BEGIN EXTRACTED TEXT
Aviv resists presenting a tidy conclusion, but that’s perhaps what makes the book so powerful; her inquisitiveness and commitment to raising such questions are probably more important than the answers themselves. The takeaway from this book is instead that there is no one singular truth, never a catch-all to life’s varied miseries.

Ibrahim’s POV: Living with ADHD

Where does the self end, and where does the mental health disorder begin? This was a question that crossed my mind when I was diagnosed with ADHD (Attention Deficit Hyperactivity Disorder), a condition that is marked by symptoms of hyperactivity and impulsivity. For me, it means I can get really hyper and behave erratically in front of people. I can also have severe attention problems in which I am unable to pay attention to something for more than 10 seconds.

I wasn't really sure whether my behaviour was already altered because of my mental condition in the first place, but upon taking my prescribed medication such as Ritalin, I began to notice an increase in attention levels and my erratic behaviour being dialled down to being more of a quiet person. This made me think that, “Oh this might be what I look like before I take meds,” but it still did not confirm where the mental health disorder begins because my goal was to find the boundary between myself and my mental health disorder.
END EXTRACTED TEXT
BEGIN DATA SEGMENT
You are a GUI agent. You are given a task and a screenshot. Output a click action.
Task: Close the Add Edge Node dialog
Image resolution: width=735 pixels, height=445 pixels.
END DATA SEGMENT
Edit the part of the ADHD text that opens with "Aviv resists presenting" and closes with "life’s varied miseries.". Replace "powerful" with "compelling" and give that part in full.

Aviv resists presenting a tidy conclusion, but that’s perhaps what makes the book so compelling; her inquisitiveness and commitment to raising such questions are probably more important than the answers themselves. The takeaway from this book is instead that there is no one singular truth, never a catch-all to life’s varied miseries.